──────── PAGE EXCERPT ────────

Here and here I argued that Wonder Woman is a the result of a particular idiosyncratic, fetishistic vision. Charles Moulton was more like R. Crumb than he was like Jerry Siegel or Lee/Ditko. As a result, Wonder Woman as icon is essentially a decades long disaster; she’s particular, not universal, and every effort to prove otherwise makes both the perpetrator and the character look ridiculous.
_______________

So…I’ll stand by the argument that, outside of Moulton’s work, there aren’t any Wonder Woman stories that I’ve seen which I’d call “great” or even “really good.” There are a couple of takes, though, that are at least relatively unobjectionable. I thought I’d take a post to look at some of them, and talk about why they manage to do better than some of their peers.

(And just to get this out of the way: no, I haven’t read the current Gail Simone run on the Wonder Woman title. I’m willing to give it a go if anyone’ll vouch for it…though, jeez, the internets are not exactly abuzz with news of the series…is she even still on the title? Oh well…anyway…)

──────── INFORMATION SUPPLIED ────────

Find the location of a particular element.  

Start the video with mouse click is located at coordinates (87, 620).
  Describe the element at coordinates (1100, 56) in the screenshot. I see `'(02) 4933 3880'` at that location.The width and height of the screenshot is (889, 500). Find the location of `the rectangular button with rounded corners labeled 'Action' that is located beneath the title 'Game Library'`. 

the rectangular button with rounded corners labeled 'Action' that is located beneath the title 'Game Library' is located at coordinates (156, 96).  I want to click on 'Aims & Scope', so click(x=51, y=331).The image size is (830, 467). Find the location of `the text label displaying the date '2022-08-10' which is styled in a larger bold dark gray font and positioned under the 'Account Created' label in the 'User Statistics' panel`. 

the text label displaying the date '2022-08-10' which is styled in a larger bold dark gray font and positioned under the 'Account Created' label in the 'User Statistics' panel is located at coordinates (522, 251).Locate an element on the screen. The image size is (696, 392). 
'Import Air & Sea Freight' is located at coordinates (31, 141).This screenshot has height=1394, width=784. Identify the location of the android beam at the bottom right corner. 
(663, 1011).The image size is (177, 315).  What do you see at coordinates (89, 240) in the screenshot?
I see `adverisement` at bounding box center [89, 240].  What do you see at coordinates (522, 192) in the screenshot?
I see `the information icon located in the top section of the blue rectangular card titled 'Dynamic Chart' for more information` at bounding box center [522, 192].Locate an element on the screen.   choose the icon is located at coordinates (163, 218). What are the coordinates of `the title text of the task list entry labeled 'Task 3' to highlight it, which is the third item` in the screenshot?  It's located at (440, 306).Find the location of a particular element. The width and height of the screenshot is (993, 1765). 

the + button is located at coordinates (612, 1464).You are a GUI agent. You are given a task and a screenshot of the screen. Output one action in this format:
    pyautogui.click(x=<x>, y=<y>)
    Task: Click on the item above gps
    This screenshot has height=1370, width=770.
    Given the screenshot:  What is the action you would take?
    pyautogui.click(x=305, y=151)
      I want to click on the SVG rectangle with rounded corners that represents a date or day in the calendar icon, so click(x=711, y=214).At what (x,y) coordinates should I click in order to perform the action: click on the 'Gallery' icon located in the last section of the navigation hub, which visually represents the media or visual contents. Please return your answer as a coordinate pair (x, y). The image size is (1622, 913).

────────

GIVEN TASK 1:
Repeat the passage in the Wonder Woman excerpt from "So…I’ll stand by" to "of their peers." word for word.
GIVEN TASK 2:
According to the Wonder Woman excerpt, why is Wonder Woman as an icon essentially a decades-long disaster?

FULL RESPONSE 1:
So…I’ll stand by the argument that, outside of Moulton’s work, there aren’t any Wonder Woman stories that I’ve seen which I’d call “great” or even “really good.” There are a couple of takes, though, that are at least relatively unobjectionable. I thought I’d take a post to look at some of them, and talk about why they manage to do better than some of their peers.

FULL RESPONSE 2:
She came out of Charles Moulton's particular, idiosyncratic, fetishistic vision, so she is particular rather than universal. Every effort to prove otherwise makes both the perpetrator and the character look ridiculous.